Is it really that hard to keep from making a security idiot of yourself?
When I hear people worrying about cloud security, they’re usually shaking in their boots about some obscure bug beyond their control. Ha! Ordinary, stupid human mistakes are more than bad enough.
For example, Accenture left hundreds of gigabytes of private user and corporate data on four unsecured Amazon Web Services (AWS) S3 cloud servers. The data included passwords and decryption keys. What did you need to dig into this treasure trove? The servers’ web addresses.
That’s all. No user ID, no password, no nothing.
Adding insult to injury, according to Chris Vickery, director of cyber-risk research at security firm UpGuard, Accenture’s revealed data included its AWS Key Management System (KMS) master keys. With those, an attacker could have also taken control of all the company’s encrypted AWS data.
Can you say, “Bad?” I knew you could.
So repeat after me: “I will give every public-facing cloud resource under my control a user ID and a password.”
It’s not so hard, right? But way too many companies aren’t getting even that much right.
According to a survey from RedLock, a public cloud security company, “53% of organizations using cloud storage services such as Amazon Simple Storage Service (Amazon S3) had inadvertently exposed one or more such services to the public.”
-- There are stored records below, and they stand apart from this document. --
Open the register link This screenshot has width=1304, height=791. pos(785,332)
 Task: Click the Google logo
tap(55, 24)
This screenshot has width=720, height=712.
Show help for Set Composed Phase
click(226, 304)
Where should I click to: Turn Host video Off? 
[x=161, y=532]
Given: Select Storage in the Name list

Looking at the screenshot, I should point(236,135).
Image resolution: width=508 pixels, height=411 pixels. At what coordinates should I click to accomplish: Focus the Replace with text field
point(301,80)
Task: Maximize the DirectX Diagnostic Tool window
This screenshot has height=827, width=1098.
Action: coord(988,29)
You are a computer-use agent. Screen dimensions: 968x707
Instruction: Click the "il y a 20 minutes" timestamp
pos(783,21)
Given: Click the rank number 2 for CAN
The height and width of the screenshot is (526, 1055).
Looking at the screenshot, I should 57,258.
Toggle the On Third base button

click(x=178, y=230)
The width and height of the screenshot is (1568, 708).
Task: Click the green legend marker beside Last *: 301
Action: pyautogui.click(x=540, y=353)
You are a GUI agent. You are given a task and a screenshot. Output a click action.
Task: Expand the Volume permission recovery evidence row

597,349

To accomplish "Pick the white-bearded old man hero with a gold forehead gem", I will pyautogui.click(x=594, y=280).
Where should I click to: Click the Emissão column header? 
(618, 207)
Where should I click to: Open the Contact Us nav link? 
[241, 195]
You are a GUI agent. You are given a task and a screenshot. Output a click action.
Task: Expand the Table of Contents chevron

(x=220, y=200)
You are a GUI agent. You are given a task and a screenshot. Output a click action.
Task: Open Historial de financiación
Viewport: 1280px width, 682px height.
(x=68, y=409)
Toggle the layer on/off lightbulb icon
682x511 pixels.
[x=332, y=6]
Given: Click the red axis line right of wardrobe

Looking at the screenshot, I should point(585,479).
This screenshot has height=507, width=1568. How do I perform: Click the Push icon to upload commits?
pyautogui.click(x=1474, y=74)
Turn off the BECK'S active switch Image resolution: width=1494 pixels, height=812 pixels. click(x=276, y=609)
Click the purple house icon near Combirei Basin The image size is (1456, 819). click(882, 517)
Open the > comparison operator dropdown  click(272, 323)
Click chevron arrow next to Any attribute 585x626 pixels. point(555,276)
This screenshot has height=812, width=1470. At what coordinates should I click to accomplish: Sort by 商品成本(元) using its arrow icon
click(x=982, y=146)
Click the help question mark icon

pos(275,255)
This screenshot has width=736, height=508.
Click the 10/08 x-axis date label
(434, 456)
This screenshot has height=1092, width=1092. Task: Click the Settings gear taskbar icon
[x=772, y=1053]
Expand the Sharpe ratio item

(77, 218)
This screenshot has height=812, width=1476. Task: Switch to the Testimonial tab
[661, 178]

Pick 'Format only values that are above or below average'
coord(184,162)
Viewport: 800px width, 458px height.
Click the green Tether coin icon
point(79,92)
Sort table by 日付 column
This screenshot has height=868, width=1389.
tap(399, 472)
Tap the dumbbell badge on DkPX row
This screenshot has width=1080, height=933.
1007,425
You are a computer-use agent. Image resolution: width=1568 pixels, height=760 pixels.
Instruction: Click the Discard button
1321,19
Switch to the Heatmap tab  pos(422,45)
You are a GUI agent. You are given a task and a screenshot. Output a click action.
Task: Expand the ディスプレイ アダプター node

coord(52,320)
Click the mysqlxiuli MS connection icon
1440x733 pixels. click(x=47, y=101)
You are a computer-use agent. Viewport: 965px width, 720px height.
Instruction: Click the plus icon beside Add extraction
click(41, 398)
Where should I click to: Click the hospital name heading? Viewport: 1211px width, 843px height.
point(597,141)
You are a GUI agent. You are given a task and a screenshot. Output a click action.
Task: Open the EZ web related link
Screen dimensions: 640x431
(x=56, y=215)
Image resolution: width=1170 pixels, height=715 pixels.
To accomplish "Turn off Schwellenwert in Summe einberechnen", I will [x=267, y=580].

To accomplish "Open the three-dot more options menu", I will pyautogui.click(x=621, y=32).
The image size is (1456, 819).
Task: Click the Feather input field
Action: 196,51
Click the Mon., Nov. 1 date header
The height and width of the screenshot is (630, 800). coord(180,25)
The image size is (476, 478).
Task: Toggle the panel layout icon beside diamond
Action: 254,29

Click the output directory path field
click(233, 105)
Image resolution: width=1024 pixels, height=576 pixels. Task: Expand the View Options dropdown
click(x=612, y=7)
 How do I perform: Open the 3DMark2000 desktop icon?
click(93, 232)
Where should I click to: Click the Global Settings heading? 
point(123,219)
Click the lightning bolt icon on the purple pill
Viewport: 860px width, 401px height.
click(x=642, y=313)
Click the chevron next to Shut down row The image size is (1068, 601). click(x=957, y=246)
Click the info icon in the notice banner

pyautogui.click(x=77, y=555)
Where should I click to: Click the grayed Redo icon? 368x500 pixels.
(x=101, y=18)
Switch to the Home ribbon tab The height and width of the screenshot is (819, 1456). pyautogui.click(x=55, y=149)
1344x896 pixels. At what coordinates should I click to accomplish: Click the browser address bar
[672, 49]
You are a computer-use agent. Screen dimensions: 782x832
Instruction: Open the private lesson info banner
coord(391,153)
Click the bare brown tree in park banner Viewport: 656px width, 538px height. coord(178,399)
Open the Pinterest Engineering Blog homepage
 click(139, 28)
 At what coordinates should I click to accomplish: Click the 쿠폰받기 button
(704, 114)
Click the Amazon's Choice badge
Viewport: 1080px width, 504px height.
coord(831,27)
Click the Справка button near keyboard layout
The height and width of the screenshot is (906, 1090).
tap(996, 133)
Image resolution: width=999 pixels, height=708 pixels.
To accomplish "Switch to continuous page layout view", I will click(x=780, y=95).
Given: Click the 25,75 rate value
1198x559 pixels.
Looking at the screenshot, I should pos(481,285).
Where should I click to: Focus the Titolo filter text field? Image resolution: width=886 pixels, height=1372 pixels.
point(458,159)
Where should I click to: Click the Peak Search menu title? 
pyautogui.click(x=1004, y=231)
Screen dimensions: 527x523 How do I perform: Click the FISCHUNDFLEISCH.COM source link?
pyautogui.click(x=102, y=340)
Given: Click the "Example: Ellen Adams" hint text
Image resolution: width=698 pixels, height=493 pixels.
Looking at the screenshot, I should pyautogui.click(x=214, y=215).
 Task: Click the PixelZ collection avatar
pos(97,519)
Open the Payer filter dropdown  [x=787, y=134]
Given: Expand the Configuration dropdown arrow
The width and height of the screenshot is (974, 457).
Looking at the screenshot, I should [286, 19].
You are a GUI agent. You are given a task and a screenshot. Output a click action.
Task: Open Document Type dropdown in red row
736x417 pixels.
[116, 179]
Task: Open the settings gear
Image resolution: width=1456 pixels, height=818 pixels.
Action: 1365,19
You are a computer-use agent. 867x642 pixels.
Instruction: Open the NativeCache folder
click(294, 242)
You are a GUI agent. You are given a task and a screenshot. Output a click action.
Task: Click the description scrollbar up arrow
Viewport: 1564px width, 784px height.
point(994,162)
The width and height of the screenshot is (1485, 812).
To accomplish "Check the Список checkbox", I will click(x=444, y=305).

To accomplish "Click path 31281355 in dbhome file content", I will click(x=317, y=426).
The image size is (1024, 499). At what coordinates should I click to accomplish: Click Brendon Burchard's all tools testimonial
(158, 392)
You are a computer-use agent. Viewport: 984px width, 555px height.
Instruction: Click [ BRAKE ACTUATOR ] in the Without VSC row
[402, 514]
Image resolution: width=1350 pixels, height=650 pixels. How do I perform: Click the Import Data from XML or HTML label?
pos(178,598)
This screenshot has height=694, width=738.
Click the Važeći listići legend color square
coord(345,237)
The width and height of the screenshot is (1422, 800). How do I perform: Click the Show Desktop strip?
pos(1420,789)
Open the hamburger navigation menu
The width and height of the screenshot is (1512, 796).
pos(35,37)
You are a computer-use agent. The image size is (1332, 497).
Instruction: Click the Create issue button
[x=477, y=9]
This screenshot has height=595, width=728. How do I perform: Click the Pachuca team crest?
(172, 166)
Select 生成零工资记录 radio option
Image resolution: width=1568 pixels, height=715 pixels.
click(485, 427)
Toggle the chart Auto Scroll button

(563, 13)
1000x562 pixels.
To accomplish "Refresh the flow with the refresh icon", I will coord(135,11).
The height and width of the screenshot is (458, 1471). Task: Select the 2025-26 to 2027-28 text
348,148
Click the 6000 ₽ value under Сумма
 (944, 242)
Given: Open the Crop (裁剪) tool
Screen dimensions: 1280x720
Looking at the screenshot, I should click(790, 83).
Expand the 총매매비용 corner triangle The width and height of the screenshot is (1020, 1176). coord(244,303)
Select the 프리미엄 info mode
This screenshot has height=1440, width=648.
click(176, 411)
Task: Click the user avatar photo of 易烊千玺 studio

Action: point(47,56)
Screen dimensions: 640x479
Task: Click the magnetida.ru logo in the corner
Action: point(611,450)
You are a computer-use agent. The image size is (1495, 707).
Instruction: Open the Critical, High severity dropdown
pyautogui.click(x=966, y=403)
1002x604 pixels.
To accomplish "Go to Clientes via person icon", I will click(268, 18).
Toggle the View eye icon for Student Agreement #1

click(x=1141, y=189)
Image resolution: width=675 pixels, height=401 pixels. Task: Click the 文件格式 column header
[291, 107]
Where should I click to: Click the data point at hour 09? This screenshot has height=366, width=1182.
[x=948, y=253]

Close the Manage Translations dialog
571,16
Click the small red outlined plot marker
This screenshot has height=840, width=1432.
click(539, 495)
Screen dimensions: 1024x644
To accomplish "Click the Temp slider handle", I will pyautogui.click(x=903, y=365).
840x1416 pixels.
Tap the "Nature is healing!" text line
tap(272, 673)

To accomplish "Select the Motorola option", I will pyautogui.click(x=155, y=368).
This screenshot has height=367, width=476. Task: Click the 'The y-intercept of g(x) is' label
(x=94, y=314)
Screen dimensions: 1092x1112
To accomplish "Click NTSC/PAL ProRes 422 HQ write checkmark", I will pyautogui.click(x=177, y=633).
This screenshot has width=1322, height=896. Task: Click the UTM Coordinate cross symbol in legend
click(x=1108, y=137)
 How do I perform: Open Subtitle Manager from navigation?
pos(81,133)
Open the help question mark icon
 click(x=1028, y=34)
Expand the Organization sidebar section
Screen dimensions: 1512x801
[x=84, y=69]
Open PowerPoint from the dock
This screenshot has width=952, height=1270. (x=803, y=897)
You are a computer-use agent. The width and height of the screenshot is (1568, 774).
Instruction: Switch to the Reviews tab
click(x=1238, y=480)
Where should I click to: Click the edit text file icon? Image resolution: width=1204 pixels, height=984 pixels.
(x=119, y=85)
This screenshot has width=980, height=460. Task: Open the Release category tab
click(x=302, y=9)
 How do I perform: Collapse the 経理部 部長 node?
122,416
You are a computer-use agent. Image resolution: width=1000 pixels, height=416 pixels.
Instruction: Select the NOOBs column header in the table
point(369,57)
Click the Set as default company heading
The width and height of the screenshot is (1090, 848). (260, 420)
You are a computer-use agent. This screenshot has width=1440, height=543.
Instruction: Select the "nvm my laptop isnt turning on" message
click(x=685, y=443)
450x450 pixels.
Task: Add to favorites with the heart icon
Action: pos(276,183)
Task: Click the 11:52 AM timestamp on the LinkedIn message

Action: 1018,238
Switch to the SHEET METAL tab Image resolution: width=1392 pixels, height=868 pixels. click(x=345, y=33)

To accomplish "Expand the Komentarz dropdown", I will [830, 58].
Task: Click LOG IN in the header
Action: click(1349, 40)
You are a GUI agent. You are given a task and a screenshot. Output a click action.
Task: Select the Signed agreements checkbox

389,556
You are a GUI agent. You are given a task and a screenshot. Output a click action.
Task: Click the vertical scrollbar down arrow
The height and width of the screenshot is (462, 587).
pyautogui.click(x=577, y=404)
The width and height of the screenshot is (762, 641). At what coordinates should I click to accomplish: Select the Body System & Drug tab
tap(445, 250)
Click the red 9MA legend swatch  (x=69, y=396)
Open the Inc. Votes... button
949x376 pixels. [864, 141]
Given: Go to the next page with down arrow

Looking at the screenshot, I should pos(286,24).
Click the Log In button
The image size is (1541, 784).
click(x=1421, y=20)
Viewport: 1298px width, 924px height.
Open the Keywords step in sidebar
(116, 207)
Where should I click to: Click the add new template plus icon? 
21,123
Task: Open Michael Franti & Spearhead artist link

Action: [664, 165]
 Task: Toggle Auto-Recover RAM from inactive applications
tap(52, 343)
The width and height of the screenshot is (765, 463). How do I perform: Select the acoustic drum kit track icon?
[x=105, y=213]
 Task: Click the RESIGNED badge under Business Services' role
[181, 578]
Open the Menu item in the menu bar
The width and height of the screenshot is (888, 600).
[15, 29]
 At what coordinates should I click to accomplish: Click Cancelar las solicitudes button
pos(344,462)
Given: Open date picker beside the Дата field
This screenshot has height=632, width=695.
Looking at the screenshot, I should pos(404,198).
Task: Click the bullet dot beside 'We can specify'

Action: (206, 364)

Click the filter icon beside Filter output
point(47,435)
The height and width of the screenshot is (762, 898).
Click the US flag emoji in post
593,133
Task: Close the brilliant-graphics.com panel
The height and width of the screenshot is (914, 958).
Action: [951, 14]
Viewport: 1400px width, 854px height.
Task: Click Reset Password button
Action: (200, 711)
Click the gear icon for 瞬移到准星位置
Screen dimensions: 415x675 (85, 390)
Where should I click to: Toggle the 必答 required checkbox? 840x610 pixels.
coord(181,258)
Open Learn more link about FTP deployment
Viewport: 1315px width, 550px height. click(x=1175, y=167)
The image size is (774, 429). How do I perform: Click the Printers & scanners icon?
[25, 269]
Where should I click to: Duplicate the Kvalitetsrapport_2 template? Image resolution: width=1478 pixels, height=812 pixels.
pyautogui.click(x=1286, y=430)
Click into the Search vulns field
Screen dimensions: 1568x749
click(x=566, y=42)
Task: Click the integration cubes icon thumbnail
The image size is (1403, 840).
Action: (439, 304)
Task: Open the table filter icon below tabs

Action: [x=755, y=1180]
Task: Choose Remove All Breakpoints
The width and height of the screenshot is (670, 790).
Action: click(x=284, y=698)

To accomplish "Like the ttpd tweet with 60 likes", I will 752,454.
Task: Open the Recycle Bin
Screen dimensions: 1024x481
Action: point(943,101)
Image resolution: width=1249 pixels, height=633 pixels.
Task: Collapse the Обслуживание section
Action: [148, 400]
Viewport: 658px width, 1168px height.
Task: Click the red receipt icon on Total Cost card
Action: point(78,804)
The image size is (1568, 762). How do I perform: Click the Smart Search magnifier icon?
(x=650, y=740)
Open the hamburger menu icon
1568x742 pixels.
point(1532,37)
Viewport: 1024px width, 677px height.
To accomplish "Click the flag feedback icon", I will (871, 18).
Worse still, “it appears that this is trending upwards despite growing awareness about the risks of misconfigurations; earlier in May this number was 40%.”
This is preposterous. Have we forgotten everything we ever learned in Security 101? Or, perhaps I should ask, “Did we ever really know how to secure services and data?”
I’m beginning to believe we didn’t. Our half-assed security methods may have worked when we weren’t putting our resources on the cloud or in internet-facing services. But our mistakes are no longer hidden within our data center; they’re out in the world for anyone to see — and hack.
I’m looking at you, Equifax. Thanks to your total lack of security and system administration sense, Social Security numbers, our default U.S. national ID number, have been rendered worthless.
One thing that hasn’t been mentioned much in the Equifax fiasco is that the company also hadn’t encrypted its data. Is your cloud data encrypted? According to the Redlock study, “64% of databases in the public cloud are not encrypted.”
Oh, come on, people! Encrypt your data already. Make it a little harder for thieves to ransack it, please!
OK, so Accenture, a, quote, leading global professional services company, end quote, was full of idiots. And Equifax will go down in the history books for allowing one of the all-time worst security failures. But your company’s fine. Right? Right!?
Do yourself a favor. Run a basic security audit. Keep in mind, as Accenture didn’t, that AWS, Google Compute, Microsoft Azure and all the other major public cloud players provide you with infrastructure as a service, not security as a service. Ultimately, it’s up to you to secure your data, not your cloud provider.